* _Data provided_
════════════════════
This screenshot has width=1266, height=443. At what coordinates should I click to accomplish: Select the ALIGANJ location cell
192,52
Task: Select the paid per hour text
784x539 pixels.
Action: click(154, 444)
════════════════════
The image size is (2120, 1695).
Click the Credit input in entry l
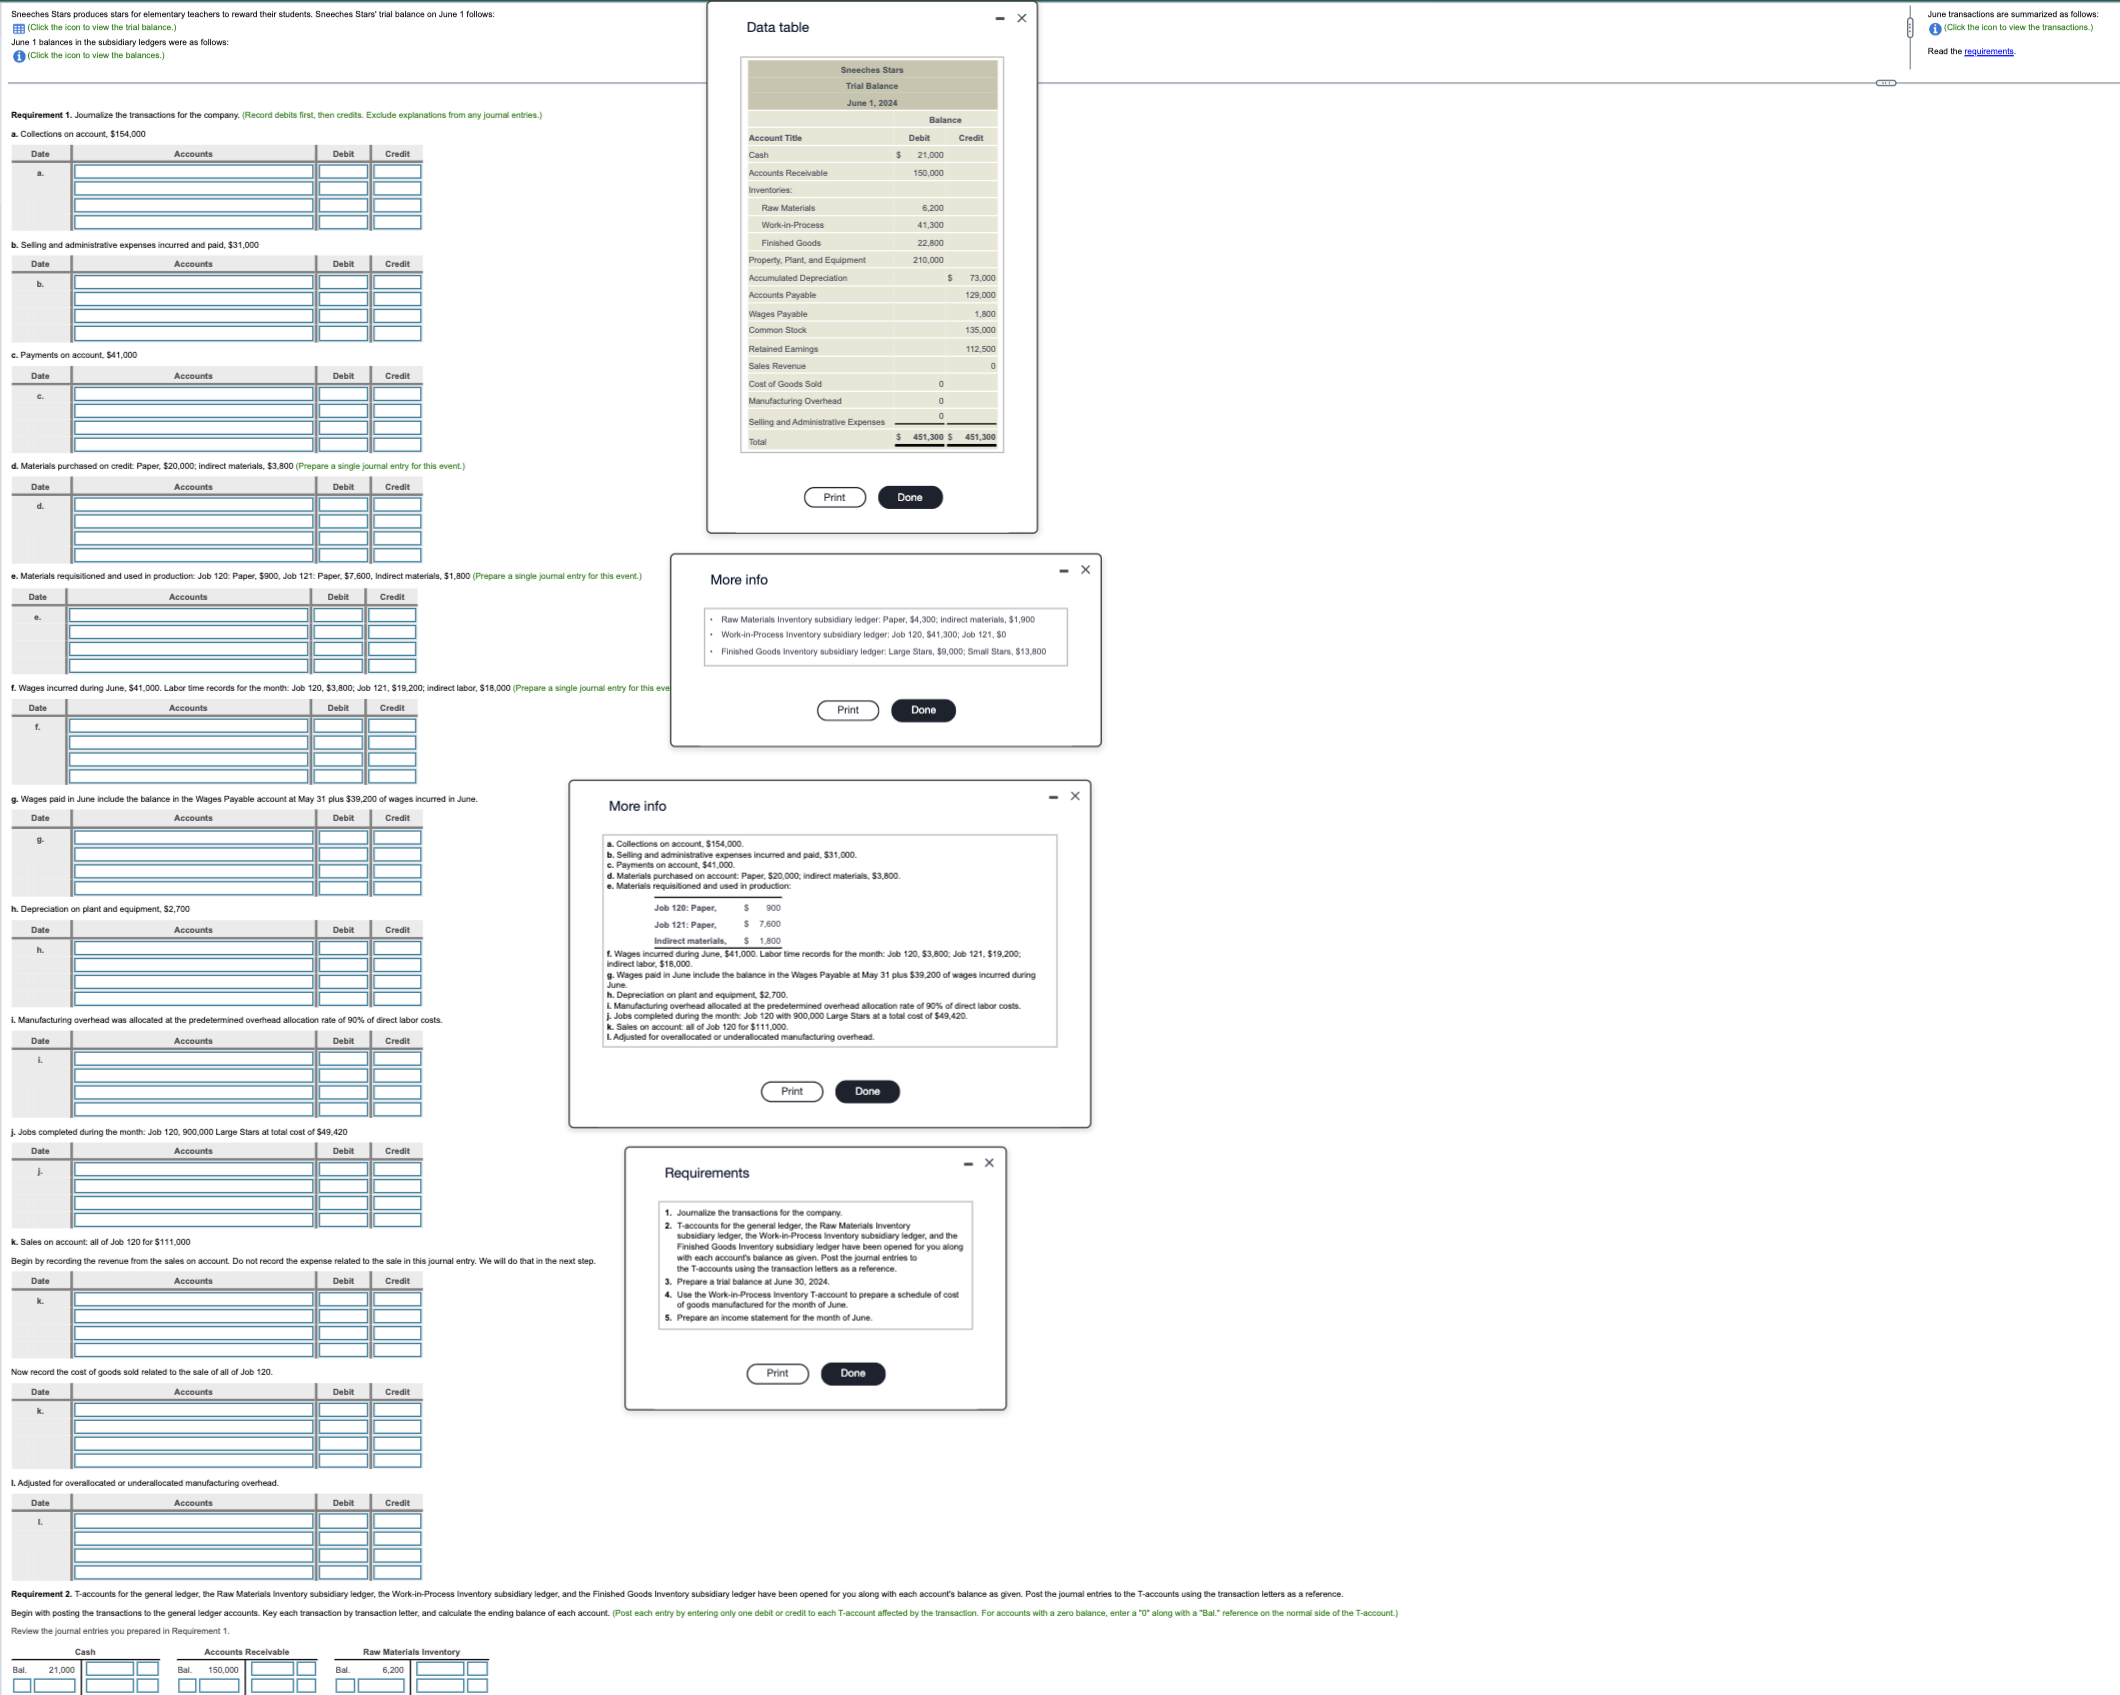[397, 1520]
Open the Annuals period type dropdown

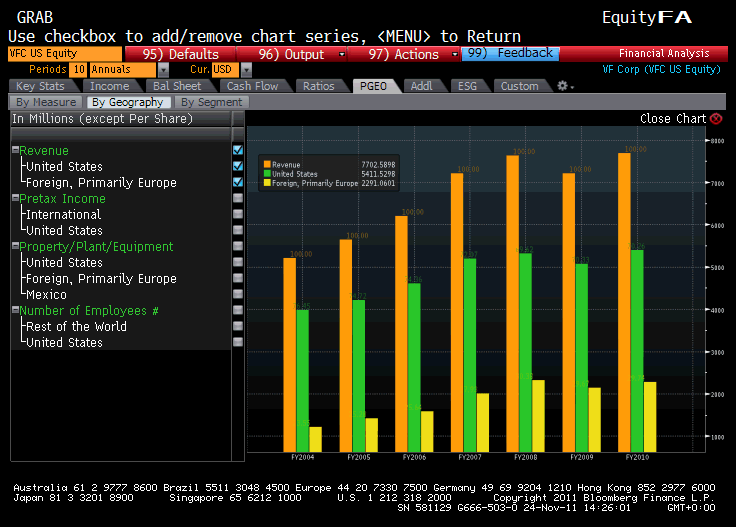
════════════════════
* _Aim of the task_
Reproduce the part that opens with the line containing "This screenshot has" and closes with the line containing "Action: click(154, 444)", putting "Choose" wherever "Select" appears and changing nothing else.

* _Output for this exercise_
This screenshot has width=1266, height=443. At what coordinates should I click to accomplish: Choose the ALIGANJ location cell
192,52
Task: Choose the paid per hour text
784x539 pixels.
Action: click(154, 444)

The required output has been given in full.